Noelia Castillo Ramos, murió tras dos años de pelea por la eutanasia
Tras una larga batalla judicial, la Justicia autorizó el procedimiento que la joven venía reclamando por su sufrimiento irreversible. Falleció este jueves 26 de marzo

Escribe: Amelia Rios Federik

Noelia Castillo Ramos, murió tras dos años de pelea por la eutanasia

Noelia, Fuente: BBC

28/03/2026

Noelia Castillo Ramos, la joven española de 25 años que durante dos años peleó por acceder a la eutanasia, falleció el jueves 26 de marzo en España luego de que se concretara el procedimiento autorizado por la Justicia. Su caso había generado una fuerte atención pública por la batalla legal que se abrió con la oposición de su padre, que intentó frenar la decisión alegando que su hija no estaba en condiciones de tomarla. La historia volvió a poner en el centro del debate los alcances de la ley de eutanasia en España y los límites entre la autonomía personal, la familia y la intervención judicial.

Castillo Ramos fue lamentablemente víctima de un abuso sexual en manada, que sin lugar a dudas marcó por completo su trayectoria de vida. El 4 de octubre de 2022 se lanzó de un quinto piso; aun así, sobrevivió, pero desde entonces empezó a padecer secuelas graves derivadas de una lesión medular que le había dejado una parálisis irreversible y un dolor persistente.

Había solicitado el acceso a la muerte asistida al considerar que su situación era incompatible con una vida digna. La joven sostuvo esa voluntad durante años, aun cuando el trámite quedó trabado por recursos presentados por su entorno familiar y por la revisión de diferentes instancias administrativas y judiciales.

La eutanasia finalmente fue avalada por la Justicia española, que entendió que se cumplían los requisitos previstos por la normativa vigente.
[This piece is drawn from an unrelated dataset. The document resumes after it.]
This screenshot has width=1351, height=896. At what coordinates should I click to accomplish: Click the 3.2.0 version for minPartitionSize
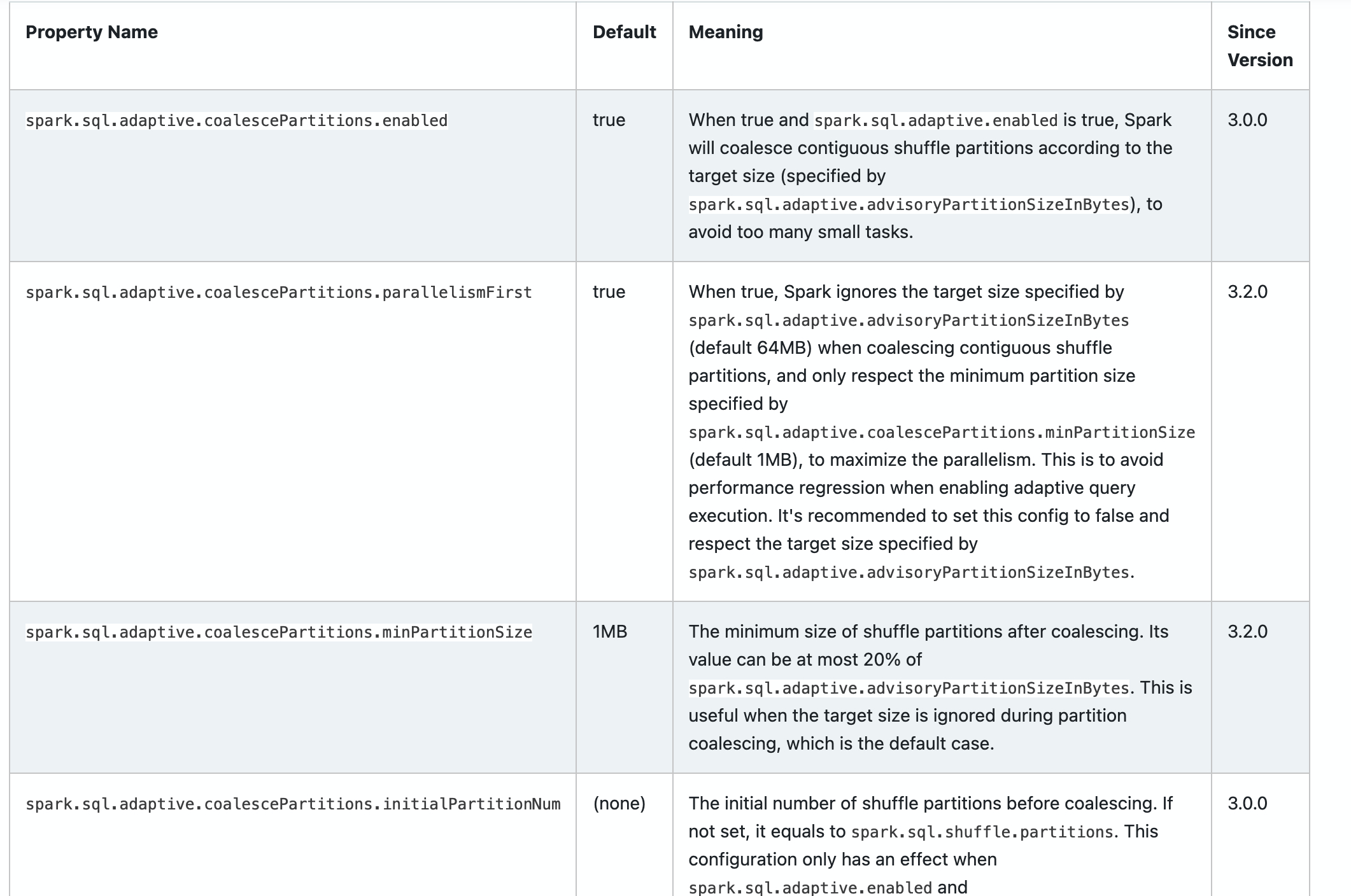(x=1247, y=631)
España legalizó la eutanasia en 2021 y estableció un procedimiento con controles médicos, legales y éticos para garantizar que la decisión sea libre, informada y reiterada. En ese marco, el caso de Noelia Castillo Ramos se convirtió en uno de los más emblemáticos desde la aprobación de la ley, tanto por la intensidad del conflicto familiar como por la exposición pública que alcanzó.

El padre de la joven había intentado suspender el procedimiento hasta el último momento. Su 

planteo se centró en cuestionar la capacidad de su hija para decidir sobre su propia muerte y en sostener que el Estado debía protegerla de una resolución que consideraba irreversible. Sin embargo, los tribunales ratificaron la voluntad expresada por Castillo Ramos y rechazaron los recursos para impedir la eutanasia. La decisión judicial fue interpretada por sus defensores como una validación del derecho a decidir sobre el propio cuerpo y el propio sufrimiento.

Para sus partidarios, la eutanasia representa una ampliación de derechos para personas con enfermedades o secuelas irreversibles que atraviesan sufrimientos insoportables. Para sus detractores, en cambio, abre interrogantes éticos sobre el rol del Estado, la protección de los más vulnerables y el riesgo de que personas enfermas se sientan presionadas a optar por morir.

Más allá de la controversia, la historia de Noelia Castillo Ramos deja expuesta la dimensión humana de estos debates. No se trata solo de una discusión jurídica: es también una experiencia atravesada por el dolor ajeno, que nadie puede padecer en su lugar ni comprender del todo. En su pedido, la joven insistió en que quería poner fin a un sufrimiento que consideraba irreversible. En esa voluntad se concentró una de las tensiones más fuertes del caso: hasta dónde llega la libertad individual cuando la vida está marcada por el padecimiento extremo y una agonía interna que parece no tener solución.La muerte de Castillo Ramos cierra una disputa legal, pero de ninguna manera el debate social que su historia reactivó. Su caso seguirá repercutiendo en España y en otros países. La eutanasia continúa siendo uno de los temas más sensibles de la agenda pública, donde se cruzan convicciones morales, religiosas, médicas y legales.